Leo Trotzki: Gruß an Franz Mehring und Rosa Luxemburg

[Erschienen in „Nasche Slowo“ („Unser Wort") Nr. 53, 3. März 1916, eigene Übersetzung nach dem russischen Text, verglichen mit der englischen Übersetzung]

Am 27. Februar wurde Franz Mehring 70 Jahre alt. Der herausragende Publizist der deutschen Sozialdemokratie und zugleich brillante Historiker ihrer ideologischen und politischen Entwicklung tritt in das achte Jahrzehnt in der Epoche der schwersten Krise des Weltsozialismus und vor allem der deutschen Sozialdemokratie selbst. Und sagen wir es gleich: Wenn Mehring uns jetzt lieb und nahe ist, dann nicht als Historiker und verehrter Publizist des deutschen Sozialismus: Der Boden ist uns allen zu heiß unter unseren Füßen, als dass wir zurückschauen und die Menschen nach ihren historischen Verdiensten betrachten könnten; mit zu vielen „Verdienten" haben wir nicht gezögert, zu brechen – nicht nur als ideologischen Gegnern, sondern als politischen Feinden. Wenn uns der Historiker der inneren Kämpfe der deutschen Sozialdemokratie jetzt so nahe steht, dann weil er im heutigen Kampf mutig und ohne zu zögern den Platz eingenommen hat, den wir als den Posten sozialistischer Pflicht und revolutionärer Ehre betrachten. Mehring trat von Beginn des Krieges an in zahlreichen Artikeln und Reden gegen den von autoritären Eunuchen hastig besiegelten Verrat auf, der den prunkvollen Namen „Burgfrieden" trägt. Zusammen mit Rosa Luxemburg veröffentlichte er eine Ausgabe der Zeitschrift „Internationale", bei der schon der Name Programm und zugleich Herausforderung der Parteipolitik des 4. August war. In der Periode des schrecklichen Zusammenbruchs, des Renegatentums der einen, der passiven Schwäche der anderen, leistete Mehrings Aktion gegen die Politik der „Parteiinstanzen" unverzichtbare Unterstützung für die erwachende Opposition des linken Flügels, der nun der wahre Träger der Ehre des deutschen Proletariats ist.
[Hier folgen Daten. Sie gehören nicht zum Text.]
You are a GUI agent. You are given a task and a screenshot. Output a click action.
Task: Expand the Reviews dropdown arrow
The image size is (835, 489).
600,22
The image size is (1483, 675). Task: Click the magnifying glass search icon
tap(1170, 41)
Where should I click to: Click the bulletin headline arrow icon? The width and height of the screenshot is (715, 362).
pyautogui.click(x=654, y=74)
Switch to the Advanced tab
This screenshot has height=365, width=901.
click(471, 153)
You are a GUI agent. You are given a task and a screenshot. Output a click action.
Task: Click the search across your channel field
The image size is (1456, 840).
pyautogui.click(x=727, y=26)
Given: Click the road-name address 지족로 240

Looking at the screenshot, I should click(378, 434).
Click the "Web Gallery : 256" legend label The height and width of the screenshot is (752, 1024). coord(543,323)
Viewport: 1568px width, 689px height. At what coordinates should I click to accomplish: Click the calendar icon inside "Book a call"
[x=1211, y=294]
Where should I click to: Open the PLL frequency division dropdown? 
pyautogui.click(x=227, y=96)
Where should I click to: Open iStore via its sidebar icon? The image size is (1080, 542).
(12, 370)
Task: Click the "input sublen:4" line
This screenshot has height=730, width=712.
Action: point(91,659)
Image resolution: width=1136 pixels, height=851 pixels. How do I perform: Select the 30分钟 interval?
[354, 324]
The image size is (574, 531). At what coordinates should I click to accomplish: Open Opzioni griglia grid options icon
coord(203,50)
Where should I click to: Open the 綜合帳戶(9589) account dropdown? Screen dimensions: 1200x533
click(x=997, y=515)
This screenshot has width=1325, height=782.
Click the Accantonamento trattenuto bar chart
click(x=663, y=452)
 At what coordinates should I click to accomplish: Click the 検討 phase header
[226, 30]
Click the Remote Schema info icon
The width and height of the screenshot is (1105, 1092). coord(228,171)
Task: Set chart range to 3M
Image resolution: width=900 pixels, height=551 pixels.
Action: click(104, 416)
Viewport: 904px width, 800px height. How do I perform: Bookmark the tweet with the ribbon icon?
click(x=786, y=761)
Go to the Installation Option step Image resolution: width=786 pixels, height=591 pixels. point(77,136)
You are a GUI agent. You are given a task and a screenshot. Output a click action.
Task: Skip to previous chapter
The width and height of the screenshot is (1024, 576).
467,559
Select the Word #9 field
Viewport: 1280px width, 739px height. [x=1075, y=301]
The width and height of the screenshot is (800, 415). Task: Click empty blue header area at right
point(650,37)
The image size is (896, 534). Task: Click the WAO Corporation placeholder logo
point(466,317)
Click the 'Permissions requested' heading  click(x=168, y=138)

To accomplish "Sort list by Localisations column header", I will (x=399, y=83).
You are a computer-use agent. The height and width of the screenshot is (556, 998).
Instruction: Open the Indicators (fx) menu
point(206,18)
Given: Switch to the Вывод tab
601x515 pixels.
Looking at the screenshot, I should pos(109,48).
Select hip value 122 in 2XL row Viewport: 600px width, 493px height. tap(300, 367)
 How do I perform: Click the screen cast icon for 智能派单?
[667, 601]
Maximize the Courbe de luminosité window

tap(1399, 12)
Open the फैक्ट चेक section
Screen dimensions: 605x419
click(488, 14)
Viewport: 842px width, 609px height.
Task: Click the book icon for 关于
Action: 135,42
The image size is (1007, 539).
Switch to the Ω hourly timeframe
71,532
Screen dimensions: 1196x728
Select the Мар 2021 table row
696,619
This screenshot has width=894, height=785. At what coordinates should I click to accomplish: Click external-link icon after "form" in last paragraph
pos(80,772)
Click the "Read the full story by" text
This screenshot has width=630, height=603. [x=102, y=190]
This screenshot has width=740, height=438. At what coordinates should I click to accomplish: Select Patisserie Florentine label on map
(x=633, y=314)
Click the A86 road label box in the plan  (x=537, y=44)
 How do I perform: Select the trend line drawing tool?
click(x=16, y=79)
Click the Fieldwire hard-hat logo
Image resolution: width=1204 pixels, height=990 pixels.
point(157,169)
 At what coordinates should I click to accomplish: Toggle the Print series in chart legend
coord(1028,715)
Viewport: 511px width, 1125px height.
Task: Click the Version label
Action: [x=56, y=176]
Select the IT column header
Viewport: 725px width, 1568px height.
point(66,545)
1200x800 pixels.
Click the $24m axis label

Zusammen mit Mehring in diesem Kampf stand Rosa Luxemburg, die jetzt nach einer einjährigen Inhaftierung freigelassen wurde – für den neuen Kampf. Beide – Mehring und Luxemburg – sind von uns durch die Schützengräben des Militarismus getrennt, die von den herrschenden Klassen errichtet wurden. Aber in dem einzigen Kampf, den wir führen – gegen den Klassenstaat, der mit neuem Blut und neuen Flüchen bedeckt wird, gegen seine Herren, Verteidiger und begeisterten Sklaven – stehen Mehring und Luxemburg auf der gleichen Seite des Schützengraben, der durch die gesamte kapitalistische Welt verläuft.

In der Person von Franz Mehring und Rosa Luxemburg grüßen wir den geistigen Kern der revolutionären deutschen Opposition, mit der wir durch eine unauflösliche Waffenbruderschaft verbunden sind.